DIRECTIONS ->
Nothing in the records should be altered; retype them all exactly.

SOURCE MATERIAL ->
▶

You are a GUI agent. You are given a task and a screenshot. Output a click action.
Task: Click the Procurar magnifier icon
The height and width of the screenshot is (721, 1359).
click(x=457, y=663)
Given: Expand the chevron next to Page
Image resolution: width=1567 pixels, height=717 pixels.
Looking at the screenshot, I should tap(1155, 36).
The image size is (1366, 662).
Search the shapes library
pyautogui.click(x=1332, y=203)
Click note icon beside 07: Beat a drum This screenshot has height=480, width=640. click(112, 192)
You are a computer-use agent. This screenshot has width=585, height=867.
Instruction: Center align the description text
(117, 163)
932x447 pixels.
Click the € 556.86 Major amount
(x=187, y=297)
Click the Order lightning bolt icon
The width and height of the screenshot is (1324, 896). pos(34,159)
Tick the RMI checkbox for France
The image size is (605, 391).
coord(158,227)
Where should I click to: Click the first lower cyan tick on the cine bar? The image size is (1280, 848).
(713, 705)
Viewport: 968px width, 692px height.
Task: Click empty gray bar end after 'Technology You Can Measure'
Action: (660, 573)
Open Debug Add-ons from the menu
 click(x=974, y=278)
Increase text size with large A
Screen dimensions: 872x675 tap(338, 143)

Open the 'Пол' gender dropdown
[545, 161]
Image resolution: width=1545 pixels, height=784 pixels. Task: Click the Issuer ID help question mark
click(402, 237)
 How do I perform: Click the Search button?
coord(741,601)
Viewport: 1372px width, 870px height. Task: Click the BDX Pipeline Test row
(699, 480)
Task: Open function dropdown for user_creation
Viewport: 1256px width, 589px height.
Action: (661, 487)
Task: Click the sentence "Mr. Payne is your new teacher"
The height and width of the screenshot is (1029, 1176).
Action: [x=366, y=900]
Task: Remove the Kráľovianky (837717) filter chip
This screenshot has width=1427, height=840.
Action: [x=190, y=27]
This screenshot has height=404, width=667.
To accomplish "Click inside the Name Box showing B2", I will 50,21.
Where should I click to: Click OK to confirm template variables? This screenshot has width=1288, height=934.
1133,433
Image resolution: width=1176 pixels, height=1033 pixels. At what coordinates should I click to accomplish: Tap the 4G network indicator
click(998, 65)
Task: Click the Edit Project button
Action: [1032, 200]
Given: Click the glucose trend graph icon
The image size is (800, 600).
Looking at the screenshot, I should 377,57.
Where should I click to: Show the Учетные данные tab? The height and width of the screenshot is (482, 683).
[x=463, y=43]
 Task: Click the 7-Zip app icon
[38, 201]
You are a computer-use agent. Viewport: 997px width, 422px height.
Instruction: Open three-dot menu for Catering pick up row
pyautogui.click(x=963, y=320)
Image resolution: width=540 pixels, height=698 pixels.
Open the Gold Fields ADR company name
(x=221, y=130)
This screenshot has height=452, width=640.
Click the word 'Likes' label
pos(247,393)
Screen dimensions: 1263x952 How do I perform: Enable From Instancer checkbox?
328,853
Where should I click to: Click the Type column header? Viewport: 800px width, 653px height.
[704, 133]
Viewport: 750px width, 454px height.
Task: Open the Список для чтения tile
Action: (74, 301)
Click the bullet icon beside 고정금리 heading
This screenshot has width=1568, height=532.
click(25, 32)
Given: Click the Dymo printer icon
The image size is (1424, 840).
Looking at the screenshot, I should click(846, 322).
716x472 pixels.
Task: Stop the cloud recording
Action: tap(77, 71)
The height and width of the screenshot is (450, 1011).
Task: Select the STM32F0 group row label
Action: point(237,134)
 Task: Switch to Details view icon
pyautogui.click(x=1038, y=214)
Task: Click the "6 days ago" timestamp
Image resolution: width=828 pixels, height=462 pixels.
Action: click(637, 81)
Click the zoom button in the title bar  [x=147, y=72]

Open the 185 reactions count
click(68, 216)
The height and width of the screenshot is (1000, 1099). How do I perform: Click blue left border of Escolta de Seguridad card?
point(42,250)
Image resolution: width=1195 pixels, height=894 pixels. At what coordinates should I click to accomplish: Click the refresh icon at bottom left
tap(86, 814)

◀

RESPONSE BELOW ->
You are a GUI agent. You are given a task and a screenshot. Output a click action.
Task: Click the Procurar magnifier icon
The height and width of the screenshot is (721, 1359).
click(x=457, y=663)
Given: Expand the chevron next to Page
Image resolution: width=1567 pixels, height=717 pixels.
Looking at the screenshot, I should tap(1155, 36).
The image size is (1366, 662).
Search the shapes library
pyautogui.click(x=1332, y=203)
Click note icon beside 07: Beat a drum This screenshot has height=480, width=640. click(112, 192)
You are a computer-use agent. This screenshot has width=585, height=867.
Instruction: Center align the description text
(117, 163)
932x447 pixels.
Click the € 556.86 Major amount
(x=187, y=297)
Click the Order lightning bolt icon
The width and height of the screenshot is (1324, 896). pos(34,159)
Tick the RMI checkbox for France
The image size is (605, 391).
coord(158,227)
Where should I click to: Click the first lower cyan tick on the cine bar? The image size is (1280, 848).
(713, 705)
Viewport: 968px width, 692px height.
Task: Click empty gray bar end after 'Technology You Can Measure'
Action: (660, 573)
Open Debug Add-ons from the menu
 click(x=974, y=278)
Increase text size with large A
Screen dimensions: 872x675 tap(338, 143)

Open the 'Пол' gender dropdown
[545, 161]
Image resolution: width=1545 pixels, height=784 pixels. Task: Click the Issuer ID help question mark
click(402, 237)
 How do I perform: Click the Search button?
coord(741,601)
Viewport: 1372px width, 870px height. Task: Click the BDX Pipeline Test row
(699, 480)
Task: Open function dropdown for user_creation
Viewport: 1256px width, 589px height.
Action: (661, 487)
Task: Click the sentence "Mr. Payne is your new teacher"
The height and width of the screenshot is (1029, 1176).
Action: [x=366, y=900]
Task: Remove the Kráľovianky (837717) filter chip
This screenshot has width=1427, height=840.
Action: [x=190, y=27]
This screenshot has height=404, width=667.
To accomplish "Click inside the Name Box showing B2", I will 50,21.
Where should I click to: Click OK to confirm template variables? This screenshot has width=1288, height=934.
1133,433
Image resolution: width=1176 pixels, height=1033 pixels. At what coordinates should I click to accomplish: Tap the 4G network indicator
click(998, 65)
Task: Click the Edit Project button
Action: [1032, 200]
Given: Click the glucose trend graph icon
The image size is (800, 600).
Looking at the screenshot, I should 377,57.
Where should I click to: Show the Учетные данные tab? The height and width of the screenshot is (482, 683).
[x=463, y=43]
 Task: Click the 7-Zip app icon
[38, 201]
You are a computer-use agent. Viewport: 997px width, 422px height.
Instruction: Open three-dot menu for Catering pick up row
pyautogui.click(x=963, y=320)
Image resolution: width=540 pixels, height=698 pixels.
Open the Gold Fields ADR company name
(x=221, y=130)
This screenshot has height=452, width=640.
Click the word 'Likes' label
pos(247,393)
Screen dimensions: 1263x952 How do I perform: Enable From Instancer checkbox?
328,853
Where should I click to: Click the Type column header? Viewport: 800px width, 653px height.
[704, 133]
Viewport: 750px width, 454px height.
Task: Open the Список для чтения tile
Action: (74, 301)
Click the bullet icon beside 고정금리 heading
This screenshot has width=1568, height=532.
click(25, 32)
Given: Click the Dymo printer icon
The image size is (1424, 840).
Looking at the screenshot, I should click(846, 322).
716x472 pixels.
Task: Stop the cloud recording
Action: tap(77, 71)
The height and width of the screenshot is (450, 1011).
Task: Select the STM32F0 group row label
Action: point(237,134)
 Task: Switch to Details view icon
pyautogui.click(x=1038, y=214)
Task: Click the "6 days ago" timestamp
Image resolution: width=828 pixels, height=462 pixels.
Action: click(637, 81)
Click the zoom button in the title bar  [x=147, y=72]

Open the 185 reactions count
click(68, 216)
The height and width of the screenshot is (1000, 1099). How do I perform: Click blue left border of Escolta de Seguridad card?
point(42,250)
Image resolution: width=1195 pixels, height=894 pixels. At what coordinates should I click to accomplish: Click the refresh icon at bottom left
tap(86, 814)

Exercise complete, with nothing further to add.